Page text —
-=-=-=-=-
Sometimes we learn who we are by hanging around with people whom we are not! Drag queens are usually gay men, who do not have a feminine nature, and whose goal is to exaggerate or parody femininity, rather than to partake in it as nature. And yet, they wear heels and stockings just like us. And somewhere we’re related in a way. (Even some of us can be drag queens, if we have an urge to perform on stage!)
In a way, our special gender world is about uniforms. Drag queens at this event were surprisingly similar in their alleged non-conformity..blue, red, or beige, beaded floor gowns...spike pumps or sandals, huge rhinestone pins, lacquered-sculpted hair from a cartoon. Uniforms!
The l0 or l2 girls from CDI (plus 2 or 3 others including Cindi Chan from The Imperial Queens) were almost all dressed in understated, street-passable clothes, a lot of black, and chunky heels or flats to walk in comfort. These were our uniforms - those of real women, perhaps, at least the way we see them.
-=-=-=-=-
Source excerpt —
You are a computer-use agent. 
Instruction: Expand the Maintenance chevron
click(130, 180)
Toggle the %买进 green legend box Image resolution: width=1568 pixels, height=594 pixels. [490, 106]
-=-=-=-=-
What you will do —
1: According to the passage about drag queens and uniforms, what colors were the floor gowns worn by the drag queens at the event?
2: Extend the passage about drag queens and gender uniforms with a few sentences that follow on from its final line.
The listing isn't needed for anything here.

Answers given —
1: Blue, red, or beige.

2:
And then, as if to underscore the respective qualities of CDs and drag queens, Limelight abruptly ended this gala at ll:00 p.m. by letting in the unwashed bridge and tunnel teenagers...the usual Limelight crowd: blank-faced girls in non-descript black pants, shapeless black boots, knit tank-tops, and Clairol ‘blond’ hair. Their uniforms, a statement, perhaps, of their desired personality and sexuality.
Each of us makes a statement through our manner of dressing. Exaggeration...understatement to pass...and androgynous "I’ve been working on the railroad" gear. What were we each trying to say? It really doesn’t matter what drag queens or grunge teens are all about...it’s more what their "uniform" behavior teaches us about our own crossdressing, and, in this case, being entertained while we learned.